Chapter 4

Dottie insisted on having “the murder room,” as she called it—even after I’d explained, as many times as I could, that nobody had been murdered in that room.

Well, not unless you count Nathaniel Blackwood, I guess.

Or Nathaniel Blackwood’s wife. Although, those killings had technically happened on the balcony, so maybe the room was fine, but it was more of a murder balcony?

In any case, Dottie seemed perfectly comfortable in Vivienne’s old room. It had been untouched, aside from fresh bedding, since the days when Vivienne had lived here. Dottie quickly got caught up in looking at Vivienne’s private collection of books.

As soon as I could, I escaped to the kitchen. The only way out of this evening seemed to be a sugar coma, and the Boston cream pie was calling my name.

When I got there, though, Bobby was standing in front of the refrigerator. His stance was wide. His arms were crossed. Even in a sweater and jeans, all his muscles were popping. (God, please let that be a thing people say.) “What’s going on?”

“Excuse me,” I said. “I need to get my emergency cake.”

“Dash.”

“Nothing’s going on.”

Bobby set his jaw.

I pushed him out of the way. Well, I tried to.

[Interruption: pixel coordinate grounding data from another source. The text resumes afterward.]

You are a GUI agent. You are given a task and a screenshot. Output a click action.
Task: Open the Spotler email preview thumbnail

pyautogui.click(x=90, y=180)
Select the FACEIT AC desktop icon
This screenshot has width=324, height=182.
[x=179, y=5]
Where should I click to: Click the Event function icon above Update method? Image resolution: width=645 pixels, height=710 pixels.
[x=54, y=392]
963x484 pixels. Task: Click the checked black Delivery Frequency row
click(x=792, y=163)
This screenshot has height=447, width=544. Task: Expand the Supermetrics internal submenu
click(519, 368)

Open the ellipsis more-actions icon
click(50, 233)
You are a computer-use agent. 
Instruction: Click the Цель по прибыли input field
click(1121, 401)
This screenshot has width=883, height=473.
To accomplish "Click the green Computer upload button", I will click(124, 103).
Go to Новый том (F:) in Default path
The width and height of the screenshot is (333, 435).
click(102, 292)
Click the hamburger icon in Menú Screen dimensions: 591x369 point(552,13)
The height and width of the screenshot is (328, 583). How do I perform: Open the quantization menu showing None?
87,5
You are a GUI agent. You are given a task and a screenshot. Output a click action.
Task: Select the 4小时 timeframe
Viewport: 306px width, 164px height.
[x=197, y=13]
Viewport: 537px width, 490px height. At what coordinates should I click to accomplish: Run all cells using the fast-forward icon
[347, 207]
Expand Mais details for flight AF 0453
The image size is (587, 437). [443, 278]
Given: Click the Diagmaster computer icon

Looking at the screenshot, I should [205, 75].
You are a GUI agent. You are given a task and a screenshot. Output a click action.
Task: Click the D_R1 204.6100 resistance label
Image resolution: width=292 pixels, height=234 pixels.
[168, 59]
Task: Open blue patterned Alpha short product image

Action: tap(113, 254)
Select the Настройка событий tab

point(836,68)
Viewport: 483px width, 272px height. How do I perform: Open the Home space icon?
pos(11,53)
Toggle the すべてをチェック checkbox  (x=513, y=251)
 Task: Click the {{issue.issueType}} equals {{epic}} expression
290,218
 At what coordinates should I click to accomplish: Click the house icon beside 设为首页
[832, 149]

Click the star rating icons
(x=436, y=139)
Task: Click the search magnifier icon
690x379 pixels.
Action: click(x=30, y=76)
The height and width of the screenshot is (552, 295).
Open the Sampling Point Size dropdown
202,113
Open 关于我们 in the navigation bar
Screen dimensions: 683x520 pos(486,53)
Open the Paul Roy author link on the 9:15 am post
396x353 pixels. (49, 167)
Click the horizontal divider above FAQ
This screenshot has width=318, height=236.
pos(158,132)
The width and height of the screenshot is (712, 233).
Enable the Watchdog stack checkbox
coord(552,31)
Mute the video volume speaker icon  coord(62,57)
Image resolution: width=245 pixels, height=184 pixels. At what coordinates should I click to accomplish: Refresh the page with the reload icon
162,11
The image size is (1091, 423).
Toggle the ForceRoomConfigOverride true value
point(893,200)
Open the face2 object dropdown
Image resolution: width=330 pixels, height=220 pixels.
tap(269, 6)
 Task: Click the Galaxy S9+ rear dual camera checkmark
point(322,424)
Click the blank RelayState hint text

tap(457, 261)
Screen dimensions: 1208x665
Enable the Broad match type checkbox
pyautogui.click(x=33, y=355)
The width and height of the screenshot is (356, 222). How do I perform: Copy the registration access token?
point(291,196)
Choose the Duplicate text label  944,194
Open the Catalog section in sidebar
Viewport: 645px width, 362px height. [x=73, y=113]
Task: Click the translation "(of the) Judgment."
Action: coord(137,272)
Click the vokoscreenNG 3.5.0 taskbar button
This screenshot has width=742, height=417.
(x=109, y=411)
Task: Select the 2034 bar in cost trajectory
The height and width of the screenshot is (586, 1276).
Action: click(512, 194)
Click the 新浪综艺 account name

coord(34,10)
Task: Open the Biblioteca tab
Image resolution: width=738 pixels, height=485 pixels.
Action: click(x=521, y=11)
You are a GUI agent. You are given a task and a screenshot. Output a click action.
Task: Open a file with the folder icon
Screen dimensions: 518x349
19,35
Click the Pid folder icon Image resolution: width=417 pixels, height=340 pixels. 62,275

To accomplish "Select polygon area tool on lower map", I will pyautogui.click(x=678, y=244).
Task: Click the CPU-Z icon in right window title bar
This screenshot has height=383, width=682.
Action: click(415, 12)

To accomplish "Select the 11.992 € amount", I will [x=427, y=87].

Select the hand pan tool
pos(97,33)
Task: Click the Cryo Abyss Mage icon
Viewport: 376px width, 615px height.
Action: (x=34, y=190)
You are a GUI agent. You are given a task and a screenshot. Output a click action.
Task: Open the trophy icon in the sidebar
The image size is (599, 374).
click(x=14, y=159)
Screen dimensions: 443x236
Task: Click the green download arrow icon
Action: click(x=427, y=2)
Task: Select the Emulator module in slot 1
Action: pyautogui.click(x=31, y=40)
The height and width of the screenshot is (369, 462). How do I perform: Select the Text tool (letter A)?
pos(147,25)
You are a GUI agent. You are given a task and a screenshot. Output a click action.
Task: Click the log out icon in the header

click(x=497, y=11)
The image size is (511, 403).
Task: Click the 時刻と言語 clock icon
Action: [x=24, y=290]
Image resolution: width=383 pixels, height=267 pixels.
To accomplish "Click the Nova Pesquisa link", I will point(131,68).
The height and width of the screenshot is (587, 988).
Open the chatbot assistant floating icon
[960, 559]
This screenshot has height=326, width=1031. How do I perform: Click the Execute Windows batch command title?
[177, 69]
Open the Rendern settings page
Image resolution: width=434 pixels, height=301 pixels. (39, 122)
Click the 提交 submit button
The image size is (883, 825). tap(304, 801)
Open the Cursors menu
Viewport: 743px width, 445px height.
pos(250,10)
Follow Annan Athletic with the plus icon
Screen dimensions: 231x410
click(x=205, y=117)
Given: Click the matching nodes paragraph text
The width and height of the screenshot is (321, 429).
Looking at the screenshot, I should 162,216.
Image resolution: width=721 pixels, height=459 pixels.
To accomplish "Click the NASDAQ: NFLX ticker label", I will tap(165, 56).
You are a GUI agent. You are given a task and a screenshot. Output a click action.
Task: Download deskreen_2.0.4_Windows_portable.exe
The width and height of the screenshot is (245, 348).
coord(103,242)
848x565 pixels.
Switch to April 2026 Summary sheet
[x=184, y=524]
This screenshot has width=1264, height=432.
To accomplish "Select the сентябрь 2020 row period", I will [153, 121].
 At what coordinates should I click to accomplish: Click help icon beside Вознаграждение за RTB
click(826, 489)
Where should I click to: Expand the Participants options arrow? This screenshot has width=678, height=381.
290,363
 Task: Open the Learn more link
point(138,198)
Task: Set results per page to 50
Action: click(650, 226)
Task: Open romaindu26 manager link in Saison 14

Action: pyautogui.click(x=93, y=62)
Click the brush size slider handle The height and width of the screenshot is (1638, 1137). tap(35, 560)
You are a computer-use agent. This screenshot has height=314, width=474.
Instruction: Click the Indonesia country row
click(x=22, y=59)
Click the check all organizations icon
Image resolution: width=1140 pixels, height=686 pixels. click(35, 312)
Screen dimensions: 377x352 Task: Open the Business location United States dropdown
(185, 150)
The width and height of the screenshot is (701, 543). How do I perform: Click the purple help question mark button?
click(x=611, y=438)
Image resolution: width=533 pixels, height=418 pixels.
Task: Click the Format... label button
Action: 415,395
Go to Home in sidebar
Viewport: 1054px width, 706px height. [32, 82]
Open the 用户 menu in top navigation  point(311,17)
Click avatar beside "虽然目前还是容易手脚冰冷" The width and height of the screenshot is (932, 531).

After a while, Bobby must have gotten tired of being embarrassed for me because he caught hold of my hands and held on until I had to look him in the eye. “Are you upset because she was telling people about your life?”

“Embarrassing things. Humiliating things. Soul-crushing abominations that should have been swallowed up by the dark tide of history.”

“Like Dasher the Loneliest Reindeer.”

I shuddered. “Exactly.”

“It was cute,” Bobby said.

I rolled my eyes.

Bobby’s pause was so slight that I might have missed it from someone else. “A quarterback?”

I groaned.

“He was very good looking,” Bobby informed me.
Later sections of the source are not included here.